Copy out every row below again, swapping "Careers" for "Jobs" wherever it occurs and changing nothing else.

===============

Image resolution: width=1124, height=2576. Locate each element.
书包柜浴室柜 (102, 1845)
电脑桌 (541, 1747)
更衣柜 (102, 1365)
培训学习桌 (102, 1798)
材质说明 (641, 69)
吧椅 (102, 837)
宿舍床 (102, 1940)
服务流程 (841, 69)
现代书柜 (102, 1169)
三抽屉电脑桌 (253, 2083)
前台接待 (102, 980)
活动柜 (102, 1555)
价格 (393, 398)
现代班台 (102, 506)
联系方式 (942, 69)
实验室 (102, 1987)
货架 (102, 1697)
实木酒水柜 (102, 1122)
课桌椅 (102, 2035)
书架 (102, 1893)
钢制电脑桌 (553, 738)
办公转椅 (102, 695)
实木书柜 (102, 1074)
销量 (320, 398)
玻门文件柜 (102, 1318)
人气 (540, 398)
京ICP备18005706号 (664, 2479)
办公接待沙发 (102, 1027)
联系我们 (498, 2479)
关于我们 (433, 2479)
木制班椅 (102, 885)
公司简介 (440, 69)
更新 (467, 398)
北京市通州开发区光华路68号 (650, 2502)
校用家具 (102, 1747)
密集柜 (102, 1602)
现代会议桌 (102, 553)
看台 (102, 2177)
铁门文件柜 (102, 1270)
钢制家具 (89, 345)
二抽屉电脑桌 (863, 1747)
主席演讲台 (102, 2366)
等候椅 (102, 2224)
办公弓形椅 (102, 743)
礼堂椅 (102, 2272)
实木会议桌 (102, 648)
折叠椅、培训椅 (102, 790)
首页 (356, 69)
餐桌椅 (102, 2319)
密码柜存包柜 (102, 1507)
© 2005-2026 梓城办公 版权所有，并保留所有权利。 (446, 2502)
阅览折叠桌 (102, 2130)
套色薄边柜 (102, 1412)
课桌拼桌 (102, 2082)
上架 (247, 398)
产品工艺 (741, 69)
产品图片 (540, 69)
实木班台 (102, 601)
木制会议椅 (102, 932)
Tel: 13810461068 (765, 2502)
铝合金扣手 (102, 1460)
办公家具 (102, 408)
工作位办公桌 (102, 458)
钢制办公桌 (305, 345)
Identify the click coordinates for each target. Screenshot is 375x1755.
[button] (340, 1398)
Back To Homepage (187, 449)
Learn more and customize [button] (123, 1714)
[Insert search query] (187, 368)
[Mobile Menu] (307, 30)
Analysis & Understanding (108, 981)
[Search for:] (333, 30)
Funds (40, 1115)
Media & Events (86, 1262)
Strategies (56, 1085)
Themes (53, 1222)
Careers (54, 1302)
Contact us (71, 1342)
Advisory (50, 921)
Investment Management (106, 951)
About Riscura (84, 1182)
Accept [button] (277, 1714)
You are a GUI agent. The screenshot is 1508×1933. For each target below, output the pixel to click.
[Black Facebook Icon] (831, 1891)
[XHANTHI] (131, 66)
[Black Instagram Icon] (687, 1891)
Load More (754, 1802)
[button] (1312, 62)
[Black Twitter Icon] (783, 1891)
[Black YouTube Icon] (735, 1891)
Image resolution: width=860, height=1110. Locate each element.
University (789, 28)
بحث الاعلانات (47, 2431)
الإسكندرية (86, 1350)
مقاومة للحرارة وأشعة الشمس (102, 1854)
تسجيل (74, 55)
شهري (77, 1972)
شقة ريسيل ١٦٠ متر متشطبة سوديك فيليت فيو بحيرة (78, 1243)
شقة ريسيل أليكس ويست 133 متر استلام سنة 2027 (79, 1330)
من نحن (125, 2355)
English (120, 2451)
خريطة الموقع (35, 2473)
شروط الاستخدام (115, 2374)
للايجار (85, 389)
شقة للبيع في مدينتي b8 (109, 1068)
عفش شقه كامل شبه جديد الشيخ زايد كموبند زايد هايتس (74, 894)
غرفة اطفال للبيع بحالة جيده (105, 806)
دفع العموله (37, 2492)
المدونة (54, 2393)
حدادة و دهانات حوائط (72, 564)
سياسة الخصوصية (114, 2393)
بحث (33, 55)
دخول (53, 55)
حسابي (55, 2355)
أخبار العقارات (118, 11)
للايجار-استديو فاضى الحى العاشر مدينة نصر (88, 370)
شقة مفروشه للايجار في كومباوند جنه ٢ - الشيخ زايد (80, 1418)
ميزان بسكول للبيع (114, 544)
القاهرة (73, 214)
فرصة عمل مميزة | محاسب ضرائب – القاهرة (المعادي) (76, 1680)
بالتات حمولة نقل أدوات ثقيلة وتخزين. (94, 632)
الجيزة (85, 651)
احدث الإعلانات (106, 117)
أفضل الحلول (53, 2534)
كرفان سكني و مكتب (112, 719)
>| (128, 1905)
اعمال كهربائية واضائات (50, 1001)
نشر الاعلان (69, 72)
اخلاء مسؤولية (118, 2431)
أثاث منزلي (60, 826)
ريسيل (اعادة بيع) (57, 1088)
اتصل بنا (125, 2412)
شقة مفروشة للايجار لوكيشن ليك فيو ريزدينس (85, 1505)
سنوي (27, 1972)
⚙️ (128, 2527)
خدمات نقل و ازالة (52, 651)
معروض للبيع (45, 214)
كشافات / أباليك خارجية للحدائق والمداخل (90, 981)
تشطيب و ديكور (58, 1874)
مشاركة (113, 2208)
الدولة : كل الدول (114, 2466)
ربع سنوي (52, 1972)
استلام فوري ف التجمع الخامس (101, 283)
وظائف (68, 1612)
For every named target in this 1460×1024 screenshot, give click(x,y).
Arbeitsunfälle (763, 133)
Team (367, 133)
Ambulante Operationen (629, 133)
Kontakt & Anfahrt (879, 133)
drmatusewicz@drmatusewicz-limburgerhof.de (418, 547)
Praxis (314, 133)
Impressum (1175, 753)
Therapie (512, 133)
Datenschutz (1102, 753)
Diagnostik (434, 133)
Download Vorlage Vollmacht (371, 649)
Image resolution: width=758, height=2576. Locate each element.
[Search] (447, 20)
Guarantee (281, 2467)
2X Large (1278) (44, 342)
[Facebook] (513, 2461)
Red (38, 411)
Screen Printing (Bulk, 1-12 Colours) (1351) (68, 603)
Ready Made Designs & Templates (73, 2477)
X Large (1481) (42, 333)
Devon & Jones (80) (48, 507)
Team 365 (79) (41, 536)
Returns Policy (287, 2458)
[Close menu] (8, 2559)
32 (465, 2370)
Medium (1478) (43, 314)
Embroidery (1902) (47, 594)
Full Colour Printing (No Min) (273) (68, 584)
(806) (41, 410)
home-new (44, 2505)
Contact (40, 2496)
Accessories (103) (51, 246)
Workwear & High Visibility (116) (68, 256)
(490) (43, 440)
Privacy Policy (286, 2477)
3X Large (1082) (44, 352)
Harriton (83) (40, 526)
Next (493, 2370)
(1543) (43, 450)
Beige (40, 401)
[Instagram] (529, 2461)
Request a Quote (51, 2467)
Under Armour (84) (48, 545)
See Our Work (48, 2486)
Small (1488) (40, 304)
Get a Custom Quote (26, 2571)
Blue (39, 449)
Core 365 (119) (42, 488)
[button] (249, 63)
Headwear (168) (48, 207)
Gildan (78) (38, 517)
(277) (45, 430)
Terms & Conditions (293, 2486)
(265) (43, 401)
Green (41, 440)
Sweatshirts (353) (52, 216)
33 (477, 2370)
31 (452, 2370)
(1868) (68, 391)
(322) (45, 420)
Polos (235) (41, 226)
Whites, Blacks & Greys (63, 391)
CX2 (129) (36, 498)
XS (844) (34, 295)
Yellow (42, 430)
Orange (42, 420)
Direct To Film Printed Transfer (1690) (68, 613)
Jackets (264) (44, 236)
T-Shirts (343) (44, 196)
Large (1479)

===============

Full output >>
Image resolution: width=1124, height=2576. Locate each element.
书包柜浴室柜 (102, 1845)
电脑桌 (541, 1747)
更衣柜 (102, 1365)
培训学习桌 (102, 1798)
材质说明 (641, 69)
吧椅 (102, 837)
宿舍床 (102, 1940)
服务流程 (841, 69)
现代书柜 (102, 1169)
三抽屉电脑桌 (253, 2083)
前台接待 (102, 980)
活动柜 (102, 1555)
价格 (393, 398)
现代班台 (102, 506)
联系方式 (942, 69)
实验室 (102, 1987)
货架 (102, 1697)
实木酒水柜 (102, 1122)
课桌椅 (102, 2035)
书架 (102, 1893)
钢制电脑桌 (553, 738)
办公转椅 (102, 695)
实木书柜 (102, 1074)
销量 (320, 398)
玻门文件柜 (102, 1318)
人气 (540, 398)
京ICP备18005706号 (664, 2479)
办公接待沙发 (102, 1027)
联系我们 (498, 2479)
关于我们 (433, 2479)
木制班椅 (102, 885)
公司简介 (440, 69)
更新 (467, 398)
北京市通州开发区光华路68号 (650, 2502)
校用家具 (102, 1747)
密集柜 (102, 1602)
现代会议桌 (102, 553)
看台 (102, 2177)
铁门文件柜 (102, 1270)
钢制家具 (89, 345)
二抽屉电脑桌 (863, 1747)
主席演讲台 (102, 2366)
等候椅 (102, 2224)
办公弓形椅 (102, 743)
礼堂椅 (102, 2272)
实木会议桌 (102, 648)
折叠椅、培训椅 (102, 790)
首页 (356, 69)
餐桌椅 (102, 2319)
密码柜存包柜 (102, 1507)
© 2005-2026 梓城办公 版权所有，并保留所有权利。 (446, 2502)
阅览折叠桌 (102, 2130)
套色薄边柜 (102, 1412)
课桌拼桌 (102, 2082)
上架 (247, 398)
产品工艺 (741, 69)
产品图片 (540, 69)
实木班台 (102, 601)
木制会议椅 (102, 932)
Tel: 13810461068 (765, 2502)
铝合金扣手 (102, 1460)
办公家具 (102, 408)
工作位办公桌 (102, 458)
钢制办公桌 (305, 345)
Identify the click coordinates for each target. Screenshot is 375x1755.
[button] (340, 1398)
Back To Homepage (187, 449)
Learn more and customize [button] (123, 1714)
[Insert search query] (187, 368)
[Mobile Menu] (307, 30)
Analysis & Understanding (108, 981)
[Search for:] (333, 30)
Funds (40, 1115)
Media & Events (86, 1262)
Strategies (56, 1085)
Themes (53, 1222)
Jobs (54, 1302)
Contact us (71, 1342)
Advisory (50, 921)
Investment Management (106, 951)
About Riscura (84, 1182)
Accept [button] (277, 1714)
You are a GUI agent. The screenshot is 1508×1933. For each target below, output the pixel to click.
[Black Facebook Icon] (831, 1891)
[XHANTHI] (131, 66)
[Black Instagram Icon] (687, 1891)
Load More (754, 1802)
[button] (1312, 62)
[Black Twitter Icon] (783, 1891)
[Black YouTube Icon] (735, 1891)
Image resolution: width=860, height=1110. Locate each element.
University (789, 28)
بحث الاعلانات (47, 2431)
الإسكندرية (86, 1350)
مقاومة للحرارة وأشعة الشمس (102, 1854)
تسجيل (74, 55)
شهري (77, 1972)
شقة ريسيل ١٦٠ متر متشطبة سوديك فيليت فيو بحيرة (78, 1243)
شقة ريسيل أليكس ويست 133 متر استلام سنة 2027 (79, 1330)
من نحن (125, 2355)
English (120, 2451)
خريطة الموقع (35, 2473)
شروط الاستخدام (115, 2374)
للايجار (85, 389)
شقة للبيع في مدينتي b8 (109, 1068)
عفش شقه كامل شبه جديد الشيخ زايد كموبند زايد هايتس (74, 894)
غرفة اطفال للبيع بحالة جيده (105, 806)
دفع العموله (37, 2492)
المدونة (54, 2393)
حدادة و دهانات حوائط (72, 564)
سياسة الخصوصية (114, 2393)
بحث (33, 55)
دخول (53, 55)
حسابي (55, 2355)
أخبار العقارات (118, 11)
للايجار-استديو فاضى الحى العاشر مدينة نصر (88, 370)
شقة مفروشه للايجار في كومباوند جنه ٢ - الشيخ زايد (80, 1418)
ميزان بسكول للبيع (114, 544)
القاهرة (73, 214)
فرصة عمل مميزة | محاسب ضرائب – القاهرة (المعادي) (76, 1680)
بالتات حمولة نقل أدوات ثقيلة وتخزين. (94, 632)
الجيزة (85, 651)
احدث الإعلانات (106, 117)
أفضل الحلول (53, 2534)
كرفان سكني و مكتب (112, 719)
>| (128, 1905)
اعمال كهربائية واضائات (50, 1001)
نشر الاعلان (69, 72)
اخلاء مسؤولية (118, 2431)
أثاث منزلي (60, 826)
ريسيل (اعادة بيع) (57, 1088)
اتصل بنا (125, 2412)
شقة مفروشة للايجار لوكيشن ليك فيو ريزدينس (85, 1505)
سنوي (27, 1972)
⚙️ (128, 2527)
خدمات نقل و ازالة (52, 651)
معروض للبيع (45, 214)
كشافات / أباليك خارجية للحدائق والمداخل (90, 981)
تشطيب و ديكور (58, 1874)
مشاركة (113, 2208)
الدولة : كل الدول (114, 2466)
ربع سنوي (52, 1972)
استلام فوري ف التجمع الخامس (101, 283)
وظائف (68, 1612)
For every named target in this 1460×1024 screenshot, give click(x,y).
Arbeitsunfälle (763, 133)
Team (367, 133)
Ambulante Operationen (629, 133)
Kontakt & Anfahrt (879, 133)
drmatusewicz@drmatusewicz-limburgerhof.de (418, 547)
Praxis (314, 133)
Impressum (1175, 753)
Therapie (512, 133)
Datenschutz (1102, 753)
Diagnostik (434, 133)
Download Vorlage Vollmacht (371, 649)
Image resolution: width=758, height=2576. Locate each element.
[Search] (447, 20)
Guarantee (281, 2467)
2X Large (1278) (44, 342)
[Facebook] (513, 2461)
Red (38, 411)
Screen Printing (Bulk, 1-12 Colours) (1351) (68, 603)
Ready Made Designs & Templates (73, 2477)
X Large (1481) (42, 333)
Devon & Jones (80) (48, 507)
Team 365 (79) (41, 536)
Returns Policy (287, 2458)
[Close menu] (8, 2559)
32 (465, 2370)
Medium (1478) (43, 314)
Embroidery (1902) (47, 594)
Full Colour Printing (No Min) (273) (68, 584)
(806) (41, 410)
home-new (44, 2505)
Contact (40, 2496)
Accessories (103) (51, 246)
Workwear & High Visibility (116) (68, 256)
(490) (43, 440)
Privacy Policy (286, 2477)
3X Large (1082) (44, 352)
Harriton (83) (40, 526)
Next (493, 2370)
(1543) (43, 450)
Beige (40, 401)
[Instagram] (529, 2461)
Request a Quote (51, 2467)
Under Armour (84) (48, 545)
See Our Work (48, 2486)
Small (1488) (40, 304)
Get a Custom Quote (26, 2571)
Blue (39, 449)
Core 365 (119) (42, 488)
[button] (249, 63)
Headwear (168) (48, 207)
Gildan (78) (38, 517)
(277) (45, 430)
Terms & Conditions (293, 2486)
(265) (43, 401)
Green (41, 440)
Sweatshirts (353) (52, 216)
33 (477, 2370)
31 (452, 2370)
(1868) (68, 391)
(322) (45, 420)
Polos (235) (41, 226)
Whites, Blacks & Greys (63, 391)
CX2 (129) (36, 498)
XS (844) (34, 295)
Yellow (42, 430)
Orange (42, 420)
Direct To Film Printed Transfer (1690) (68, 613)
Jackets (264) (44, 236)
T-Shirts (343) (44, 196)
Large (1479)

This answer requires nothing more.